Ce barème, qui s’applique à tous les licenciements notifiés depuis le 24 septembre 2017, divise les praticiens entre ceux qui y voient l’avènement d’une sécurité juridique salutaire pour les entreprises, et les autres qui le jugent contraire au principe de la réparation intégrale du préjudice du salarié abusivement licencié.

Ainsi, dès son entrée en vigueur, la conventionnalité du barème Macron a été contestée par la CGT sur le fondement des articles 10 de la Convention n°158 de l’Organisation Internationale du Travail (OIT) et 24 de la Charte sociale européenne, qui prévoient le principe de réparation intégrale du préjudice subi par le salarié abusivement licencié.

Le Conseil d’Etat, saisi de cette contestation, a jugé l’article L. 1235-3 du Code du travail comme étant conforme aux dispositions précitées, dans sa décision du 7 décembre 2017.

Cet arrêt n’a cependant pas mis fin à la contestation de la conventionnalité du barème, qui se poursuit devant les juridictions prud’homales.
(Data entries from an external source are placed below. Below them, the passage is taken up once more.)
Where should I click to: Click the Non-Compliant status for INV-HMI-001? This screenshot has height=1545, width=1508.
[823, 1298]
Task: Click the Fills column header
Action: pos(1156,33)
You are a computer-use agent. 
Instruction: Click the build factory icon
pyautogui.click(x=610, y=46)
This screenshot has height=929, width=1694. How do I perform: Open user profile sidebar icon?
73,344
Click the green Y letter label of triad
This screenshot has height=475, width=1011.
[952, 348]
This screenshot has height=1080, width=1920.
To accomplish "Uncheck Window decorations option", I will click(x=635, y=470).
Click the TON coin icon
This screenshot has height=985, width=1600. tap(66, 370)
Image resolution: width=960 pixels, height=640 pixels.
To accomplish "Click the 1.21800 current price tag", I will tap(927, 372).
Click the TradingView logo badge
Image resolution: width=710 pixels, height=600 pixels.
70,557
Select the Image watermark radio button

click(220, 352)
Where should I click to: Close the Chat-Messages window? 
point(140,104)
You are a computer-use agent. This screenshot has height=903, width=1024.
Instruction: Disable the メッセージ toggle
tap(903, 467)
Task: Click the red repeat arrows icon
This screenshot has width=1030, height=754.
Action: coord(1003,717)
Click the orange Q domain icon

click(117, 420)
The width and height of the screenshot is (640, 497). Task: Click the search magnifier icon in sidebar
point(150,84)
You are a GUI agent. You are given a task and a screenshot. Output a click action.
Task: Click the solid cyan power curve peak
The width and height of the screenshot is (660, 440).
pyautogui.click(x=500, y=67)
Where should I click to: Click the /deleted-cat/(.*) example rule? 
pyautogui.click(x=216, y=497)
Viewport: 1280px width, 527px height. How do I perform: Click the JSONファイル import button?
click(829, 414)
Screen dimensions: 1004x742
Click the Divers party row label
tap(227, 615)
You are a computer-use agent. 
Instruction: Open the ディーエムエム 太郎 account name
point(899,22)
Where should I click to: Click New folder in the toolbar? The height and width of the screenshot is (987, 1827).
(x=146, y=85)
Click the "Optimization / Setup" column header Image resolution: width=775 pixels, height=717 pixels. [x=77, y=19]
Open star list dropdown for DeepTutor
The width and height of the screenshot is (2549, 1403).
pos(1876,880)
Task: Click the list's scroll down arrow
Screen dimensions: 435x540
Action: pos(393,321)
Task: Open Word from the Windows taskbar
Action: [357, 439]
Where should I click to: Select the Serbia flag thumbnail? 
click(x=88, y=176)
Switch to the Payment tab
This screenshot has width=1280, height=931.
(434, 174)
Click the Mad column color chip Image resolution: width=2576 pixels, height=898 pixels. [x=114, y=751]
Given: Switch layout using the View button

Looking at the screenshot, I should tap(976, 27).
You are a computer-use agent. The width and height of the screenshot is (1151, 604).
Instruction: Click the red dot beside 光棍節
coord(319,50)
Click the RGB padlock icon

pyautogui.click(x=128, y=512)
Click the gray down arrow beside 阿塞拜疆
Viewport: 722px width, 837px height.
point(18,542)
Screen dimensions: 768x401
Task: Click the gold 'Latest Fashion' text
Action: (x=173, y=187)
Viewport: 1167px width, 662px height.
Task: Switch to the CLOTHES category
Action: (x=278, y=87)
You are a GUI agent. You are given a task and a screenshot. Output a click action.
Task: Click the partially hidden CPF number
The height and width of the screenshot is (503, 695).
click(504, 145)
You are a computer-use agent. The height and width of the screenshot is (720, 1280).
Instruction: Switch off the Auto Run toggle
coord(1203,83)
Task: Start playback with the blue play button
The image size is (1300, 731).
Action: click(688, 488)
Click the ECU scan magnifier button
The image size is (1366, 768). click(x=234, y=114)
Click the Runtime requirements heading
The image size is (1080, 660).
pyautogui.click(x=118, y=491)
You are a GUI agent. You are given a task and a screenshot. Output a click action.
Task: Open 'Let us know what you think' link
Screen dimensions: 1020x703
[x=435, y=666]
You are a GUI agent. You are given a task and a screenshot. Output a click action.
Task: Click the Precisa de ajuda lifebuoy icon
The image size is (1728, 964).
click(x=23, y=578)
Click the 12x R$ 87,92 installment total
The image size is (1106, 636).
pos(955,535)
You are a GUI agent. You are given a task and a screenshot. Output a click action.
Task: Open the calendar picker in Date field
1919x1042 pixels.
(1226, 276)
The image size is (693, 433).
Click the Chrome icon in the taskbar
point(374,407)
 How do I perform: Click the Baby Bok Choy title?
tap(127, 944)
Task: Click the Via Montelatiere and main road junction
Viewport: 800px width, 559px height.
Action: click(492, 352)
Ces dernières avancent en ordre dispersé, les Conseils de prud’hommes du Mans, de Caen, du Havre et de Tours s’étant prononcés en faveur de la conventionnalité du barème, tandis que ceux de Paris, d’Amiens, de Lyon, de Troyes, d’Angers et d’Agen l’ont jugé inapplicable sur le fondement des dispositions de la Convention n°158 de l’OIT et de la Charte sociale européenne. Le jugement du Conseil de prud’hommes d’Agen a eu une résonance particulière dans la mesure où il s’agissait de la première décision sur la question de la conventionnalité du barème à être tranchée par un magistrat professionnel, à savoir un juge départiteur, et qu’il l’a jugé inapplicable. Cette question divise au sein même des Conseils de prud’hommes, deux sections s’étant prononcées en sens contraire au sein des Conseils de prud’hommes de Paris et de Grenoble.

Devant l’insécurité juridique soulevée par ces jugements disparates, la Chambre Sociale de la Cour d’appel de Paris, première Cour d’appel à être saisie de cette question, a sollicité l’avis du Parquet général.

Le 23 mai dernier, le Parquet a conclu à la conventionnalité du barème.

Il convient cependant de préciser que l’avis du Ministère public ne lie pas la Cour d’appel, qui est libre de statuer conformément ou non aux conclusions de l’avocat général.

La Cour d’Appel de Paris devrait rendre sa décision le 25 septembre prochain.

La Cour de cassation pourrait cependant se prononcer avant cette date. Elle a en effet été saisie pour avis sur la conventionnalité du barème par les Conseils de prud’hommes de Louviers et de Toulouse. Son avis devrait être connu le 8 juillet prochain.

Un doute subsiste cependant quant à la recevabilité d’une demande d’avis portant sur la conventionnalité d’un texte de droit interne.

Si ces demandes d’avis devaient être déclarées irrecevables, il est probable que le débat se poursuivrait au sein des Cours d’appel avant que la question ne soit définitivement tranchée par la Cour de cassation.